Del: 6 Settembre 2014 Di: Alessandro Massone Commenti: 0

È impossibile non leggere le prime tre opere di Gary Shteyngart (The Russian Debutante’s Handbook, Absurdiastan, Super Sad True Love Story) come un crescendo, una trilogia di ironia e assurdità, satira e acuta critica che non si ferma mai una pagina senza volersi superare, senza esimersi dallo smontare e rimontare trame, personaggi, e l’autore stesso. È così che la sua opera d’esordio, il Russian Debutante’s Handbook, viene richiamata in Absurdistan come il Russian Arriviste’s Handjob e così a ogni pagina si fa sempre più chiaro quanta materia biografica sia stata versata dall’autore nei personaggi dei propri romanzi.

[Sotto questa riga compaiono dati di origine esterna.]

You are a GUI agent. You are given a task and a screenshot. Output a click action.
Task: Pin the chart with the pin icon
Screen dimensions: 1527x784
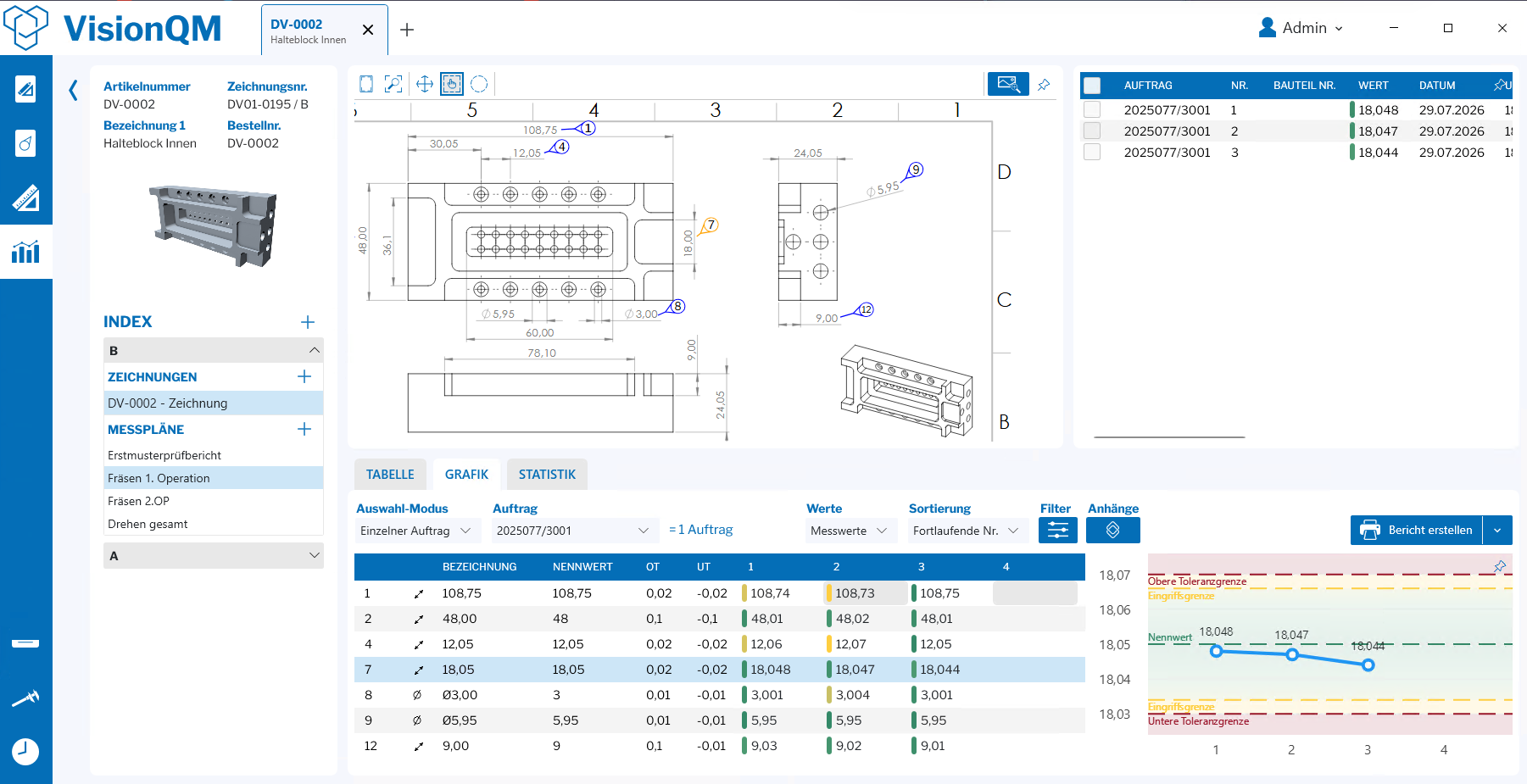1500,566
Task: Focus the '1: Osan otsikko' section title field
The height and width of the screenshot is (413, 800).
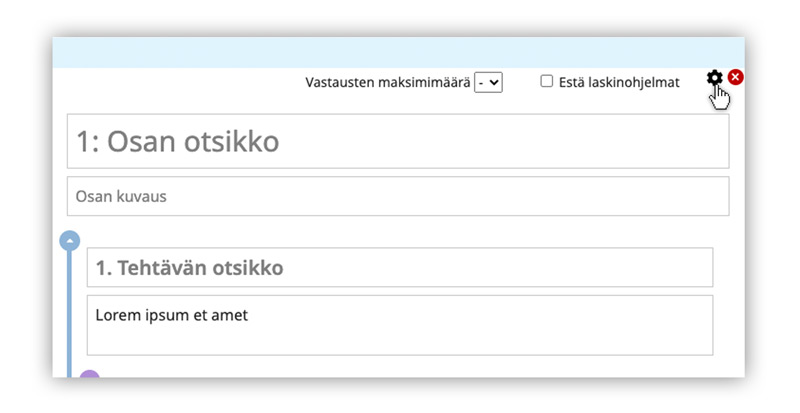Action: (397, 141)
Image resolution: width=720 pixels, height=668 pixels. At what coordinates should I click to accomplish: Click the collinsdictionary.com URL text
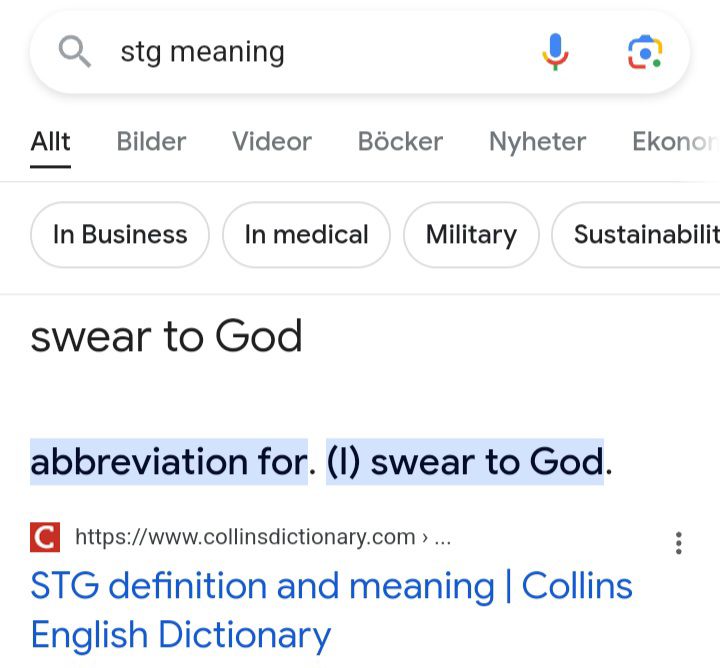pyautogui.click(x=245, y=538)
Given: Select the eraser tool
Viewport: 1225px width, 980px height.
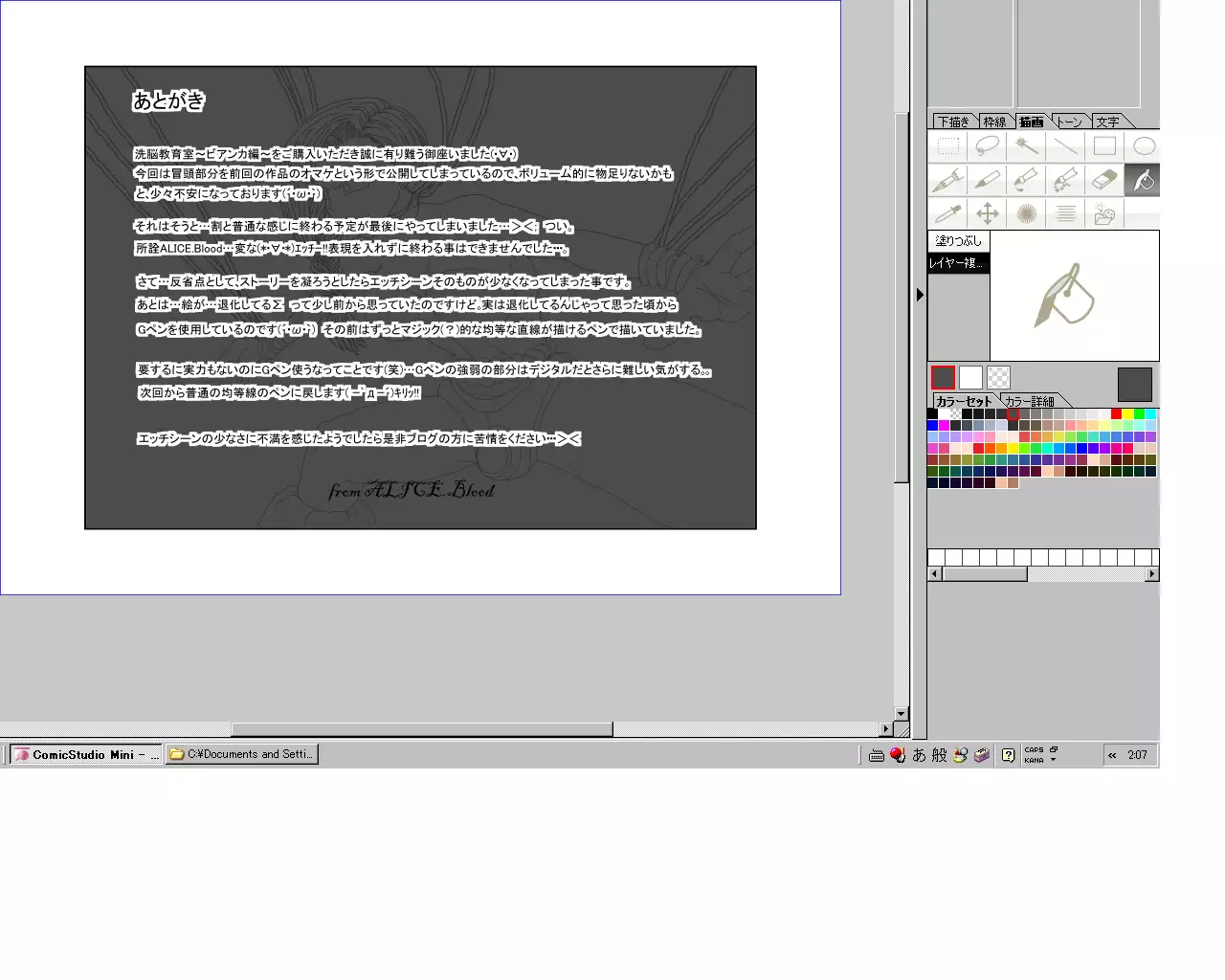Looking at the screenshot, I should coord(1104,180).
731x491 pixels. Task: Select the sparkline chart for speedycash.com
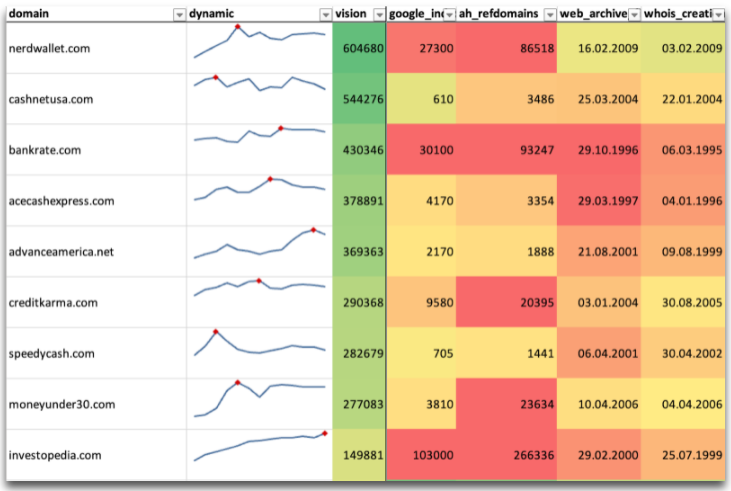pyautogui.click(x=259, y=352)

Paradossalmente, questa materia biografica era arrivata in superficie con Super Sad True Love Story, un romanzo distopico sopra le righe ambientato in un futuro dove i cittadini del mondo hanno imparato a convivere con il dispotismo in cambio degli ultimi e più scintillanti gadget. Tra alcune delle pagine più divertenti si annidano momenti di tenerezza, di debolezza, di paura — sentimenti veri, seppur senza mai essere sentimentali, che rendono la lettura devastante. Il lettore finisce così per ridere e ridere e riporre il libro, gonfio di tristezza.

Foto dell'autore

È così un percorso naturale, quello dal puro romanzo di satira, a Mi chiamavano Piccolo Fallimento. Un memoir divertentissimo scritto da un autore semplicemente in cerca di vendetta. E amore.

Mi chiamavano Piccolo Fallimento è una storia di formazione, e in qualche modo, di rivalsa.

Incontriamo così il piccolo ebreo russo Igor Shteyngart, un bambino brutto e spettinato, dall’asma soffocante e dalla lingua tagliente, e seguiamo la sua vita verso l’America, dove si trasferisce con la famiglia a sette anni.

L’umorismo marchio di fabbrica dell’autore si fa tranciante, mentre smembra se stesso, le proprie disgrazie, e l’amore “cattivo” dei suoi genitori. È testamento della grandezza di Shteyngart come autore, questa capacità di raccontare la propria vita terribile in una famiglia disfunzionale attraverso la lente dello humour e della satira, per ottenere una narrativa gonfia di onesto sentimento. Sentimenti trattati con una tale compostezza e con profilo così alto da avergli meritato pesanti paragoni con un altro russo naturalizzato statunitense, Vladimir Nabokov.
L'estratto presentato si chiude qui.